begin

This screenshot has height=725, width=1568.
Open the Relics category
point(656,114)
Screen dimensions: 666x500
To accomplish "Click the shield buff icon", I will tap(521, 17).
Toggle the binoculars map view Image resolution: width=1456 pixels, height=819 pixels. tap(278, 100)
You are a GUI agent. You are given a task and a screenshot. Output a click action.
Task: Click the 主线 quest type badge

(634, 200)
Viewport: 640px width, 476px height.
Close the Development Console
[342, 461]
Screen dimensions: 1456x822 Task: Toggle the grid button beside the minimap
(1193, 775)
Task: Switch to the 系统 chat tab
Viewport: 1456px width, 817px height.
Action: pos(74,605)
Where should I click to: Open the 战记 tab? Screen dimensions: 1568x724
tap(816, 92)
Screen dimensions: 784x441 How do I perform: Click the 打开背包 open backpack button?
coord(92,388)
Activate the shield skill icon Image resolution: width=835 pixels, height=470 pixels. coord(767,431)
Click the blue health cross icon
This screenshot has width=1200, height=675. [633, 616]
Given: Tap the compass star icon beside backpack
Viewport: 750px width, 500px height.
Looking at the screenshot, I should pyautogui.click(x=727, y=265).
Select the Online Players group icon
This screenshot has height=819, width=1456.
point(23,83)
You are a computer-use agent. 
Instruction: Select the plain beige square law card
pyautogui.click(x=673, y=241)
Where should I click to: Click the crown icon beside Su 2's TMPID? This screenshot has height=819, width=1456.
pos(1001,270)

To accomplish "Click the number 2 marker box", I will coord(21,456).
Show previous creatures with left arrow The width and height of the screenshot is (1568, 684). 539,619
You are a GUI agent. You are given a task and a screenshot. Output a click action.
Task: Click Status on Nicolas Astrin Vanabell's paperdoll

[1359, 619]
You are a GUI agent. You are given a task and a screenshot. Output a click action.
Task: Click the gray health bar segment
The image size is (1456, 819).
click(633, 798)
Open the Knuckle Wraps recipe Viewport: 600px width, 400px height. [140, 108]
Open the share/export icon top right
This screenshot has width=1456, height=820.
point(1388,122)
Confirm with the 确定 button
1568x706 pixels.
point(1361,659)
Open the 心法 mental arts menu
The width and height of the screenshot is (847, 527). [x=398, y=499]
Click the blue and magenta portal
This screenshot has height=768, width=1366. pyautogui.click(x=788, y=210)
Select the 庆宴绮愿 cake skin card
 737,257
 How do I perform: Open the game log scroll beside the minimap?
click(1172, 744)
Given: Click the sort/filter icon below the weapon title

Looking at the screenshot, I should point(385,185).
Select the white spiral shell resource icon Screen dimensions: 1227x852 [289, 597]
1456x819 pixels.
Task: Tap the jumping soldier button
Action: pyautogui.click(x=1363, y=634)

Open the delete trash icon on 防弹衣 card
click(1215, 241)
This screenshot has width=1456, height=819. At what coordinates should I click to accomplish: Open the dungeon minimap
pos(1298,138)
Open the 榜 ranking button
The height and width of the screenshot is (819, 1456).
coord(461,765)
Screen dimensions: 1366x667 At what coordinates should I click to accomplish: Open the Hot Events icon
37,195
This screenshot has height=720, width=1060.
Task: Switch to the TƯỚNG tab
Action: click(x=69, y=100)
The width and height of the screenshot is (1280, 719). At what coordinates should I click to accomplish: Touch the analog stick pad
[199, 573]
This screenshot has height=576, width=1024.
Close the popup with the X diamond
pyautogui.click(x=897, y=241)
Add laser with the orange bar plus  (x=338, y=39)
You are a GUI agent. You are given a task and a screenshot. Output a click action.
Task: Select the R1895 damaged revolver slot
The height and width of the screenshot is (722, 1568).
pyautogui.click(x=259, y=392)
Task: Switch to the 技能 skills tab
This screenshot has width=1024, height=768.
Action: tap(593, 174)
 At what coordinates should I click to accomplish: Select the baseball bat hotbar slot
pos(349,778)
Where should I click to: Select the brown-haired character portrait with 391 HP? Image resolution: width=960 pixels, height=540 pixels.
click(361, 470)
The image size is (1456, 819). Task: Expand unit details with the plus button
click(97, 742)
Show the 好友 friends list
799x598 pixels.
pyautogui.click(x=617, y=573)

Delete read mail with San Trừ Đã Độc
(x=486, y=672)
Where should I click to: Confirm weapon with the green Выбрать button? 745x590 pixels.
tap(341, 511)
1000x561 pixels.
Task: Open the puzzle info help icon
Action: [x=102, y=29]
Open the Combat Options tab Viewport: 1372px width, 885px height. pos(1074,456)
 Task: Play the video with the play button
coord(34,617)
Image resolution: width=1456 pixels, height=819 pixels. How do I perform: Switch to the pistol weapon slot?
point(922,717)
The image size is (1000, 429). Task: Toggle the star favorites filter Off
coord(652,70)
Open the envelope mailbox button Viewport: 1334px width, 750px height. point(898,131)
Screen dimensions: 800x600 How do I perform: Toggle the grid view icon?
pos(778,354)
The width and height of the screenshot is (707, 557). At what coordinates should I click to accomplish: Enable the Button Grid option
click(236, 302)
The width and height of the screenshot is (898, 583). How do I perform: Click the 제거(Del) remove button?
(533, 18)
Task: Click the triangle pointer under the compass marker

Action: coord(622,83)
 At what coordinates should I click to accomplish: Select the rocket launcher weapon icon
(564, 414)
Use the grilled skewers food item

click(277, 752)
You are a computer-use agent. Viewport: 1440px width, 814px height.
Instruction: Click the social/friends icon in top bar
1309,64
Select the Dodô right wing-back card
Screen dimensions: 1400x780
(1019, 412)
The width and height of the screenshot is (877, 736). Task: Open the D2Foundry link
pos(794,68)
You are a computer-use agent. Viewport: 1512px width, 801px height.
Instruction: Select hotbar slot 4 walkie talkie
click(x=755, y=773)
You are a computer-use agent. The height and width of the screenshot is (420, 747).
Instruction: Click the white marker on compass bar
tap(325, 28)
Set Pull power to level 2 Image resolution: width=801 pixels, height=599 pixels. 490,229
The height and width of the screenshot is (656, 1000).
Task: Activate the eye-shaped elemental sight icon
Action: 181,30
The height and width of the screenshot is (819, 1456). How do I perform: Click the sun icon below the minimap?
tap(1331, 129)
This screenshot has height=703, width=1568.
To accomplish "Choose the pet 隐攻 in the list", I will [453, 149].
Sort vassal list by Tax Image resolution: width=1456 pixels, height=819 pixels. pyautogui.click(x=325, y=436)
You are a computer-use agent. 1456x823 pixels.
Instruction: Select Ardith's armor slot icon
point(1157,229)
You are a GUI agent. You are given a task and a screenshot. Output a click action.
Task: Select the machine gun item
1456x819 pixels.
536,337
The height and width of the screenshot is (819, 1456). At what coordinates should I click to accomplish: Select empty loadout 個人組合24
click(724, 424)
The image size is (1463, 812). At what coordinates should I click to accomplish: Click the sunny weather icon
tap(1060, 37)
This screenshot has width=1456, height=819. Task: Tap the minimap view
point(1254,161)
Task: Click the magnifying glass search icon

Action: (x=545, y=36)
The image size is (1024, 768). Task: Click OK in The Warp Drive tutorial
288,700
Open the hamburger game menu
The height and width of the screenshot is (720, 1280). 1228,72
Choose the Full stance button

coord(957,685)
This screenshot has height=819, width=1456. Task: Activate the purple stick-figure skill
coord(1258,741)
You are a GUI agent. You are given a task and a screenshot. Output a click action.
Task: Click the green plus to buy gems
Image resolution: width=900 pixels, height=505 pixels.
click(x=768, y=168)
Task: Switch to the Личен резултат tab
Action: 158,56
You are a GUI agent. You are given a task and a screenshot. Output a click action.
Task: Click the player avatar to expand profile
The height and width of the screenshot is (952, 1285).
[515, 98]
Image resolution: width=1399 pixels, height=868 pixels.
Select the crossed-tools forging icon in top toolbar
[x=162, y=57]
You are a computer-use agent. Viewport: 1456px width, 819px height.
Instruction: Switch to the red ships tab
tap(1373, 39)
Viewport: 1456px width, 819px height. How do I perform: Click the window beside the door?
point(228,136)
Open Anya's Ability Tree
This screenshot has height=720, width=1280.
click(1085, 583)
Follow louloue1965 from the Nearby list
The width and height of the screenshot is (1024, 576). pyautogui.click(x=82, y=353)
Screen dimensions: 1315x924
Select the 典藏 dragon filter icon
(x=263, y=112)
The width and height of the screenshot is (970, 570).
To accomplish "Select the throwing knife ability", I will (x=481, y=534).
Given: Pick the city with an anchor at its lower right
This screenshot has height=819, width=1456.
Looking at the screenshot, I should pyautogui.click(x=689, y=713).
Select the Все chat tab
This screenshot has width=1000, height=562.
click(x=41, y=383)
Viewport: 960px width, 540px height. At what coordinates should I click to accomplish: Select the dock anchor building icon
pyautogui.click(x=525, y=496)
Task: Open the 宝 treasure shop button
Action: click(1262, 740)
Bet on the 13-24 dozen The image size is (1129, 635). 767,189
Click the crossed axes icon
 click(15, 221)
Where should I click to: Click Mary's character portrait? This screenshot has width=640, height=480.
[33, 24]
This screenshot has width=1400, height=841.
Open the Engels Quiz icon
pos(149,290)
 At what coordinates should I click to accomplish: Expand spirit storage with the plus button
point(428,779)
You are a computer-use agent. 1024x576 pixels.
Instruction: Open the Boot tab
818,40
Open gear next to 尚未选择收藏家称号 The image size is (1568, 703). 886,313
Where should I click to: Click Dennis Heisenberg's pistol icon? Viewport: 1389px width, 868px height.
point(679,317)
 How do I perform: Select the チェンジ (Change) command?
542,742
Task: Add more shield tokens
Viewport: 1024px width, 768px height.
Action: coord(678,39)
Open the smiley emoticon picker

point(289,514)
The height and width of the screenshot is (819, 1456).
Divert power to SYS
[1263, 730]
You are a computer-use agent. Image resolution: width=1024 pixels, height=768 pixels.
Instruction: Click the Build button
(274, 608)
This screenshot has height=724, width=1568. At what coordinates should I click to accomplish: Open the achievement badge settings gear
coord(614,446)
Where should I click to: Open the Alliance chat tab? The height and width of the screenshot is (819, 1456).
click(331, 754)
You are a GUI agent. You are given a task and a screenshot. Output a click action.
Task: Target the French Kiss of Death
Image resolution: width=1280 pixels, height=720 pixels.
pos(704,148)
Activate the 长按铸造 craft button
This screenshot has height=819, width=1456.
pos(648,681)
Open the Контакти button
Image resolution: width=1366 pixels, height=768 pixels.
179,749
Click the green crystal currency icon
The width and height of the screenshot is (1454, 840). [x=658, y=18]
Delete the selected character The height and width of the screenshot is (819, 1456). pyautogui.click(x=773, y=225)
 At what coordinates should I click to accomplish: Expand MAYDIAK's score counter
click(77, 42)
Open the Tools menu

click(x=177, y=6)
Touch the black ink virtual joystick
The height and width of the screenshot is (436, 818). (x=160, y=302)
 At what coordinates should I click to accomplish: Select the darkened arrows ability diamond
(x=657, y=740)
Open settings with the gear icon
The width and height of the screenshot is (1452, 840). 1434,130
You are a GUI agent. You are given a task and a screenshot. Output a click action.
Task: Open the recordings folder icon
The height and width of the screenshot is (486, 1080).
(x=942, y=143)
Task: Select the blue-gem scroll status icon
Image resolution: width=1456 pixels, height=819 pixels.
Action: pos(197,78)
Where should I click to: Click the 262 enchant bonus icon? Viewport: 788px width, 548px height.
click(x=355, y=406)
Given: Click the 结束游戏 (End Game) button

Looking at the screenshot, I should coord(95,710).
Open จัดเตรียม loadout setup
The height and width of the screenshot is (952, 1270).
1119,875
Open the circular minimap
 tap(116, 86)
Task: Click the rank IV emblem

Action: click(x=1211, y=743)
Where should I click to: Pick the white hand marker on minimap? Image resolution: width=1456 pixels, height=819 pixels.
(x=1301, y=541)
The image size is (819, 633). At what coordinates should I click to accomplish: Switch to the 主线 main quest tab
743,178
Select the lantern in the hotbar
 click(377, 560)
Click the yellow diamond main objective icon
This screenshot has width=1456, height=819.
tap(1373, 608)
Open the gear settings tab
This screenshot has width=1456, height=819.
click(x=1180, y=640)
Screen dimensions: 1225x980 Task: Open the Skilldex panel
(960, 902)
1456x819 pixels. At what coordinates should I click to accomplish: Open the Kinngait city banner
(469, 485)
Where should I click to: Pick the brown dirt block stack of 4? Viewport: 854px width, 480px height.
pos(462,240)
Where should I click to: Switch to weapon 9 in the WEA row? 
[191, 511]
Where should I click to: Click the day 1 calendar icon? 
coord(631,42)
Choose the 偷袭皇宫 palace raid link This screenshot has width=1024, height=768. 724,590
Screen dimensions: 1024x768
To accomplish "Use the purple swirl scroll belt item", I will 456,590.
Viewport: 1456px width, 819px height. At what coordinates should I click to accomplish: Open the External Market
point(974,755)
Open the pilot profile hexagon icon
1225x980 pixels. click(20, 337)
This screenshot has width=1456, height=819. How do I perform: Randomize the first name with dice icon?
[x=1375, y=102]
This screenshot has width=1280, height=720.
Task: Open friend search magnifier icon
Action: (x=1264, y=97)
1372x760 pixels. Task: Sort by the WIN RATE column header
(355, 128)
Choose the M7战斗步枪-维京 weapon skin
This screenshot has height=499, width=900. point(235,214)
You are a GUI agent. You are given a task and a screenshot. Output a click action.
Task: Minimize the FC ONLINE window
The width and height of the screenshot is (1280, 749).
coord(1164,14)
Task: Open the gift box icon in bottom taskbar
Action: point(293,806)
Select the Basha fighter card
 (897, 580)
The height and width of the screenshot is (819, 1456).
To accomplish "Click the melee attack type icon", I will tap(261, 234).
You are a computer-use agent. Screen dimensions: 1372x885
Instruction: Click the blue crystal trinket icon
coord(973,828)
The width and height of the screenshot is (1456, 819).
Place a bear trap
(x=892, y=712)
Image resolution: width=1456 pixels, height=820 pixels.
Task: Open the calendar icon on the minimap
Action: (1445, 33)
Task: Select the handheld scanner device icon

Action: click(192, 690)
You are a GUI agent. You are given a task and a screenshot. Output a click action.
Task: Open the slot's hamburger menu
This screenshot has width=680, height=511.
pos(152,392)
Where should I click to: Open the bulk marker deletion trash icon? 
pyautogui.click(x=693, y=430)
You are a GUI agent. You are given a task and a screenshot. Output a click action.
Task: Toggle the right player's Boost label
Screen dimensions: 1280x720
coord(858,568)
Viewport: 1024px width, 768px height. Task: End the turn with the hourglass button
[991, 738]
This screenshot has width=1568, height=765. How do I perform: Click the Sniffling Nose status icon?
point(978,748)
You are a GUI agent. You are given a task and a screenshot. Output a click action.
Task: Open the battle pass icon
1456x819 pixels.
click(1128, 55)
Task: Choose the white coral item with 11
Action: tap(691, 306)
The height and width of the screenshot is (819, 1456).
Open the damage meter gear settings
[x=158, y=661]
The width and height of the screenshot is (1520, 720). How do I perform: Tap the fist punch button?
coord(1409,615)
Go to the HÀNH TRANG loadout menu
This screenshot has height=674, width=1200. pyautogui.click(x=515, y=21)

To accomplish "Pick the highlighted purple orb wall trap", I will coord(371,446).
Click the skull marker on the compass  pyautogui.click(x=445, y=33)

end

◆ Exercise description: From the material above, list each line that contains the word "gear".

◆ Response for this exercise:
Open gear next to 尚未选择收藏家称号 The image size is (1568, 703). 886,313
This screenshot has height=724, width=1568. At what coordinates should I click to accomplish: Open the achievement badge settings gear
Open settings with the gear icon
Open the gear settings tab
Open the damage meter gear settings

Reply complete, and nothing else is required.